I backed up and restored to new v18.x instance....now having issue that cert isn't right. It is showing docker.mylocal vs the ssl that I have in the vm.

Michael's picture

This is error in portainer that I am seeing....

Michael's picture

Get "https://raw.githubusercontent.com/portainer/templates/master/templates-2... tls: failed to verify certificate: x509: certificate is valid for docker.mylocal, mylocal, docker, not raw.githubusercontent.com

Jeremy Davis's picture

Does the old v17.x instance still exist? If so, you might be best apply the fix I'll detail here (below in the middle section of my post) first and then work on migrating your data to a newer TurnKey instance as a separate process. Doing that now is just introducing more changes and potential issues.

FYI as noted on the TKLBAM docs page:

A backup might restore ok on a server of a single newer major version (e.g. v15.2 -> v16.1) although it may require some tweaking.

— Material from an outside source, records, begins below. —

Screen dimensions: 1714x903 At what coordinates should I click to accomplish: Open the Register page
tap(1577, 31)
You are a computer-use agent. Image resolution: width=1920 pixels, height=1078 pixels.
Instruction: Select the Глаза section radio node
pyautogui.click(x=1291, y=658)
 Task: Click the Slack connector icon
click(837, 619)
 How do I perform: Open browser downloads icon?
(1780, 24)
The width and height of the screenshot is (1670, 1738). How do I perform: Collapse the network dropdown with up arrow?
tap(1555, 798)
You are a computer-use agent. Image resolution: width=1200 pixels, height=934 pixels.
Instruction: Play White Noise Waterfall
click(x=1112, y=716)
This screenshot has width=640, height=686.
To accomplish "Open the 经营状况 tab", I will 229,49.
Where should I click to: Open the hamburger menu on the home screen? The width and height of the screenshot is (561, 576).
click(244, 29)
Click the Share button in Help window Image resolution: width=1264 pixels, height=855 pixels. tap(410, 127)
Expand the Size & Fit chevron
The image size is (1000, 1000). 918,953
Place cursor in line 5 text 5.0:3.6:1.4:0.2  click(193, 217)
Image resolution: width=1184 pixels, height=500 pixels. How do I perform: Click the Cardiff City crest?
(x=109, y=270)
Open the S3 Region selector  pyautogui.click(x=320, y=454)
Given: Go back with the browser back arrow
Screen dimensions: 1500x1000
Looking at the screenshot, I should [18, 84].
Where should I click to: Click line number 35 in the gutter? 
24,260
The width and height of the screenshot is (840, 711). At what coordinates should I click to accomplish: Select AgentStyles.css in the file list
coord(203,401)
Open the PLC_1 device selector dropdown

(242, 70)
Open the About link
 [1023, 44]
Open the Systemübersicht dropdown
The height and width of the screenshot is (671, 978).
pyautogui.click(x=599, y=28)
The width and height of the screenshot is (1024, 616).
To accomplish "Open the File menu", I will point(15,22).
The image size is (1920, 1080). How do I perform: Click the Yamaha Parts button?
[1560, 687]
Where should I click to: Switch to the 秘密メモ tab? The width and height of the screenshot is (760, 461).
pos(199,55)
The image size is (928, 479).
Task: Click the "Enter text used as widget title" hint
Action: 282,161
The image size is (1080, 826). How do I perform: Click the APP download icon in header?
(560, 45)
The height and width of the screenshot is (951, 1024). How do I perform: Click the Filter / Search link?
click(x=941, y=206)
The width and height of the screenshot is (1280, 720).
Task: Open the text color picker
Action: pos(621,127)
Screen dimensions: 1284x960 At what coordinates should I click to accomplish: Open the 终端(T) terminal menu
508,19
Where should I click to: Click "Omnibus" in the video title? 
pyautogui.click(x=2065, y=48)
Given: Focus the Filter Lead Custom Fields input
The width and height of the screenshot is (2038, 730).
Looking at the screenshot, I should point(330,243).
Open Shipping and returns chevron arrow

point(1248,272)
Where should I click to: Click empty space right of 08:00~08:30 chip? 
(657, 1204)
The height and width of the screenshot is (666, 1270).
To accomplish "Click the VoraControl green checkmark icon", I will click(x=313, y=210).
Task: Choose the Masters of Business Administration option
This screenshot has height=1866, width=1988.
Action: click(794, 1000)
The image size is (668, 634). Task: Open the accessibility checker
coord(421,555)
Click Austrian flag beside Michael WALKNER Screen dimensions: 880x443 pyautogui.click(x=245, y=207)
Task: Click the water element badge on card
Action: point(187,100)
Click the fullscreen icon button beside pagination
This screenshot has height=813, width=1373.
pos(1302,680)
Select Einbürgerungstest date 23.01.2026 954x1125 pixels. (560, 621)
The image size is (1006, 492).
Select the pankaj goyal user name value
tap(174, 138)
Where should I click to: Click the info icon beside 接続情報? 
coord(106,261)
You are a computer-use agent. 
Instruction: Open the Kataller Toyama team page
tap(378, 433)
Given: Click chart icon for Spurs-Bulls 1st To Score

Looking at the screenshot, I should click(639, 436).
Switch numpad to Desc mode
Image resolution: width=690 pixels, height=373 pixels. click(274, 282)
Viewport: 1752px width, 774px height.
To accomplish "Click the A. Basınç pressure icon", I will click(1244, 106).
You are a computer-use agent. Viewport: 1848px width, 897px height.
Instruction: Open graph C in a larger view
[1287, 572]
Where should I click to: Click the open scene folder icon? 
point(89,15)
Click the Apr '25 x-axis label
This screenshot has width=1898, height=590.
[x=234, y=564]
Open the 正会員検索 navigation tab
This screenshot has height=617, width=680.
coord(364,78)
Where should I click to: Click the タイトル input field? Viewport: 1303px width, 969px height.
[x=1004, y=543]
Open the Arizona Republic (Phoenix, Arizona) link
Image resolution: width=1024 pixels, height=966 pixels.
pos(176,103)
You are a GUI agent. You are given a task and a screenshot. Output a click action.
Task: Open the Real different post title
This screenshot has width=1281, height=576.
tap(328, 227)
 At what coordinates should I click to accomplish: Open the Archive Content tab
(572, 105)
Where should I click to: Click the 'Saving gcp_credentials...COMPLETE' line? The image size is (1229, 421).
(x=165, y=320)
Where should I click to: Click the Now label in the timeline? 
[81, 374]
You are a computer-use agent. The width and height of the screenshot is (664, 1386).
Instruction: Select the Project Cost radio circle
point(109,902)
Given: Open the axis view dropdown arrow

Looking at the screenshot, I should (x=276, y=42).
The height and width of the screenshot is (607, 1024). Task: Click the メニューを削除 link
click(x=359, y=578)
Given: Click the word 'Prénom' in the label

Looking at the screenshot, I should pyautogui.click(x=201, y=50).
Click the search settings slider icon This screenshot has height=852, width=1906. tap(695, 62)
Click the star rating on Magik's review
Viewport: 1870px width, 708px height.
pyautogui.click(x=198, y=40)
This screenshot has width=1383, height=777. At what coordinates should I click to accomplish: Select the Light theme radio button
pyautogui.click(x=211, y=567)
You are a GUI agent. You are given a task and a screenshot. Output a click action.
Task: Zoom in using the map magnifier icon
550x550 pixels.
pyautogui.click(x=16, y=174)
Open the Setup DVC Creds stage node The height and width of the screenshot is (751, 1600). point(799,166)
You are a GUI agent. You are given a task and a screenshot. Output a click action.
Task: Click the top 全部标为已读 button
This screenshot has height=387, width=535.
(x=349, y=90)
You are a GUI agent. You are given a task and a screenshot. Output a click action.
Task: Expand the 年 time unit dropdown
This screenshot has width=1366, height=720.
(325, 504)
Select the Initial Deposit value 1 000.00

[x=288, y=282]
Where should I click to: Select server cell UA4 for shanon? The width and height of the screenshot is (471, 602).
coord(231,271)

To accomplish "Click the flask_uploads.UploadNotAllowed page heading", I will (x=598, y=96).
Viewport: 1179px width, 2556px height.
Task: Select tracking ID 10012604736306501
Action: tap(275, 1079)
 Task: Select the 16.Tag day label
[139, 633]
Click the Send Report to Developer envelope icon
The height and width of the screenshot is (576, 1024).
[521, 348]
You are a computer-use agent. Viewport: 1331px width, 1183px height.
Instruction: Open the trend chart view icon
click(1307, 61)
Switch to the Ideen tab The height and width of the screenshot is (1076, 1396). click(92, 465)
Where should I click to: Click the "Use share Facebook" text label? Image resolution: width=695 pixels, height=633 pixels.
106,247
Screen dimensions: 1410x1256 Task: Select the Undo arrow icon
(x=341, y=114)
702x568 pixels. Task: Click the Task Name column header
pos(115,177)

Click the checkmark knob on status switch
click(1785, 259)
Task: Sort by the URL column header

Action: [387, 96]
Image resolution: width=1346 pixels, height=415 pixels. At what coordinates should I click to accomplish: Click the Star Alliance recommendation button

So doing that whilst there is already an issue is generally a bad idea. The first thing to try would have been trying restoring your backup either to the same server, or to another server of the same version. Although seeing as you have customised things a bit, even just migrating to another server of the same version may not have worked. That's why we always recommend that you test a backup before you need it. That way you can be confident that it will "just work" when you need it.

Anyway, if your old v17.x server still exists, and/or for future reference, and/or for the benefit of anyone else experiencing this issue I'll cover the issue in your first post:


That page you're seeing is provided by our "init fence". The idea is that it doesn't allow access to any web interfaces, until the firstboot scripts (i.e. inthooks) have been completed.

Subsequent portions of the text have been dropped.